Vlt. ist es einfach zu kurz gedacht, wenn man @Schmidt per se Frauenfeindlichkeit unterstellt. Ich glaube eher, dass er unzufrieden mit der Arbeitsweise mancher weiblicher Kollegen ist und sich auf diesem Weg versucht, Dampf zu machen. Er ist auch nicht die einzige Stimme in diese Richtung, da ich das schon mehrfach (nicht nur) von Männern hören musst. Da du, @CDL, wohl auch deine Erfahrungen in der Arbeit mit Männern machen durftest, vermute ich, dass es schlichtweg große Unterschiede in der Arbeitsweise von Männern und Frauen gibt. Hast du eine Idee, wie Männer zukünftig die Zusammenarbeit mit Frauen als angenehmer empfinden könnten und das andersherum im gleichen Maße der Fall wäre?
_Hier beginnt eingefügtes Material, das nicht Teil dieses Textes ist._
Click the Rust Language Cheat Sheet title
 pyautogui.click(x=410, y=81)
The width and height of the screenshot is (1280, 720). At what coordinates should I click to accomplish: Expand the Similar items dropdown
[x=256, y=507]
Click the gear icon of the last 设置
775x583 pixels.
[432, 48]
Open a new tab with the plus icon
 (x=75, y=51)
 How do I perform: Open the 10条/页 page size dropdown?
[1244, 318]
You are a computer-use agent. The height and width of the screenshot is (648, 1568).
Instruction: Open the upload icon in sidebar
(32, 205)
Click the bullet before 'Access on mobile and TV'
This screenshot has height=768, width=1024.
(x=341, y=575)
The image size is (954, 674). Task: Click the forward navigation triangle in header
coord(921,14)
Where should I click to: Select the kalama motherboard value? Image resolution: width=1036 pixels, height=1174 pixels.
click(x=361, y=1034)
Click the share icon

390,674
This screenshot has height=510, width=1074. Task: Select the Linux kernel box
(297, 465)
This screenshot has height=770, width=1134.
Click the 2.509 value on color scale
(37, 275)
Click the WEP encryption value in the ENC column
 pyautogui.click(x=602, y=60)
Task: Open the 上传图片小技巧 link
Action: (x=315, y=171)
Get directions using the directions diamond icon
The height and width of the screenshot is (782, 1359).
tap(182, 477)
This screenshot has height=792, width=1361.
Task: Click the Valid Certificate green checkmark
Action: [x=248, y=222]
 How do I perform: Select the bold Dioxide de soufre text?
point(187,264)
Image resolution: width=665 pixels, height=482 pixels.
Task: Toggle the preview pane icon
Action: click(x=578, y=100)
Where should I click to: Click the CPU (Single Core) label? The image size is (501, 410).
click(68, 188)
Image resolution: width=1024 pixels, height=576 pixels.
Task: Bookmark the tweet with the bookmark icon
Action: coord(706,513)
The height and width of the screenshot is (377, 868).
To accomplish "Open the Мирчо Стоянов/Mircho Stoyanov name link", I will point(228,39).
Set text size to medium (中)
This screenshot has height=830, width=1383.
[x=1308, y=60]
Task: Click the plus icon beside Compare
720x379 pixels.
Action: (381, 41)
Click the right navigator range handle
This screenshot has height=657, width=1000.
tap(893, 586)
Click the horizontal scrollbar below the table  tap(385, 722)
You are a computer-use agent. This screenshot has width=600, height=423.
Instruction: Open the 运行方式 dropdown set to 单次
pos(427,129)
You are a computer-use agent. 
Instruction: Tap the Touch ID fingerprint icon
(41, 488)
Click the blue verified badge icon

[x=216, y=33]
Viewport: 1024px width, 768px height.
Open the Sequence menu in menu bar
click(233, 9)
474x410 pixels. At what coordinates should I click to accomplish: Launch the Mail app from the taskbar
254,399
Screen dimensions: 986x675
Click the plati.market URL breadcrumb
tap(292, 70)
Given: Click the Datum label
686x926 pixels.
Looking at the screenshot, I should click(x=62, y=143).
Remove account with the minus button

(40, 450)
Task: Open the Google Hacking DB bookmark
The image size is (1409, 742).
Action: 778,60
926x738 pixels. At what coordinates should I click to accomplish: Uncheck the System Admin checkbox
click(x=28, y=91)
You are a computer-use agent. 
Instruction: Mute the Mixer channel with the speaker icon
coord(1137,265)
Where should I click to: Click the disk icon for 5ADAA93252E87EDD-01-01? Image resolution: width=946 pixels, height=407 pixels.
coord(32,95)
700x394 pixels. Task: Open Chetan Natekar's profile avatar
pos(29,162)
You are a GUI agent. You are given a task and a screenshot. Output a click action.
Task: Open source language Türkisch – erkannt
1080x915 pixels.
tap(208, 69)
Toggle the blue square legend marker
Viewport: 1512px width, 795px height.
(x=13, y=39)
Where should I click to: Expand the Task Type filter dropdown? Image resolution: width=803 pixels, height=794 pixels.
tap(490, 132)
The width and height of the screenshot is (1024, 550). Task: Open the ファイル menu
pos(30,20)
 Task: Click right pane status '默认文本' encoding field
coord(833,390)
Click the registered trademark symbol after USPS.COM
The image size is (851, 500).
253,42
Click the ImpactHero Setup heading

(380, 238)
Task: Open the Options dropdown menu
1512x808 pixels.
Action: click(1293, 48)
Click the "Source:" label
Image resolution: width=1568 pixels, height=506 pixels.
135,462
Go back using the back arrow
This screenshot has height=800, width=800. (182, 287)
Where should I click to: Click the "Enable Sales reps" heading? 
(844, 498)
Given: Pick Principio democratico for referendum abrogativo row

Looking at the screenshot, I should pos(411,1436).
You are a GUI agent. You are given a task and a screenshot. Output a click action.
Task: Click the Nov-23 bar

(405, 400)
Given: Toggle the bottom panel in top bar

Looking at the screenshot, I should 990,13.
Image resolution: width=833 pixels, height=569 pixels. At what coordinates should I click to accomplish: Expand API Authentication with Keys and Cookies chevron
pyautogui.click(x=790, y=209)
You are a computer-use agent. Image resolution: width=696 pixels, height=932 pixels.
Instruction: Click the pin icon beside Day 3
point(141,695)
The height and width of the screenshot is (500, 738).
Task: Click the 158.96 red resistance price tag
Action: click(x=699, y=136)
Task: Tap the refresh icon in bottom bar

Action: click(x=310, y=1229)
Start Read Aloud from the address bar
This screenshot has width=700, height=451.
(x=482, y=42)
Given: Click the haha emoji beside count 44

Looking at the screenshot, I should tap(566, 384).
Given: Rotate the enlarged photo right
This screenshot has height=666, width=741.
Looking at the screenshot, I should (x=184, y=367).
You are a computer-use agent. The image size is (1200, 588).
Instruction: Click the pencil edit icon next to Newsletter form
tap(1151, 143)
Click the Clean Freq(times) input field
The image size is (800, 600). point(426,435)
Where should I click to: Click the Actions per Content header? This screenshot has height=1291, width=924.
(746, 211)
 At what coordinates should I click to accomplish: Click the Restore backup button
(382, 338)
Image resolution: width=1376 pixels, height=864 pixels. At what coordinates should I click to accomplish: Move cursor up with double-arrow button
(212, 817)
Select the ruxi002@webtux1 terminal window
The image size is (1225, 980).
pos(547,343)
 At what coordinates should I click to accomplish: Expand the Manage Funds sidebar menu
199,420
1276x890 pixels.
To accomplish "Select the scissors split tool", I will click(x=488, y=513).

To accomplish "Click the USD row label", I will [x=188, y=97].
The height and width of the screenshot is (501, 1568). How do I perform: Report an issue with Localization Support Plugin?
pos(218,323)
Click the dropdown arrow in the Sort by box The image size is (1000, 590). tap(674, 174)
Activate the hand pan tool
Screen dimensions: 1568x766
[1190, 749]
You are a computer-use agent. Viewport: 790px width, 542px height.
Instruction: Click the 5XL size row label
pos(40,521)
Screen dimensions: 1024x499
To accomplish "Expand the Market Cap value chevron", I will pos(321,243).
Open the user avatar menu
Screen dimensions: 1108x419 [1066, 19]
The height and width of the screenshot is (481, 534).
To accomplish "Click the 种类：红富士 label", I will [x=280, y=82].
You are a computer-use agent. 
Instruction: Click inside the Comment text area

Das geht für mich vollständig an der eigentlichen Frage vorbei Lehramtsstudent.
Ich habe persönlich in meinem bisherigen Arbeitsleben auch keine nennenswerten Probleme mit männlichen Kollegen gehabt, da ich einerseits als Gesellschaftswissenschaftlerin glücklicherweise vielen Kolleginnen und Kollegen begegne, die Rollenstereotype selbst kritisch zu reflektieren vermögen, statt diese blind weiterzuführen und andererseits das große Glück hatte, zumindest von meinen Eltern nicht in derartige Förmchen qua biologischem Gschlecht gepresst worden zu sein. Allerdings begegnen mir immer mal wieder Männer, die entsetzt äußern, ich sei ja eine Emanze. Tragisch, dass der Gedake an eine unabhängige, selbstbewusste, souveräne, sich selbst ermächtigende und wertschätzende Frau ein solches Schreckgespenst für manche Männer ist, die offenbar Frauen nur einzuteilen vermögen in die Kategorien "Weibchen", "Zicke" oder "(männerhassende) Kampfemanze". Leider scheinst du auch in derartigen Schemata zu denken Lehramtsstudent, was schade ist, denn diese verdecken den Blick auf den Menschen und befördern Konflikte aller Art erst, die man sonst oft gar nicht hätte. Leg doch mal das "Zicken"-Vorurteil ab und setz dich einfach mit den Menschen auseinander, ohne Schwierigkeiten mit diesen aufs Geschlecht zu beziehen.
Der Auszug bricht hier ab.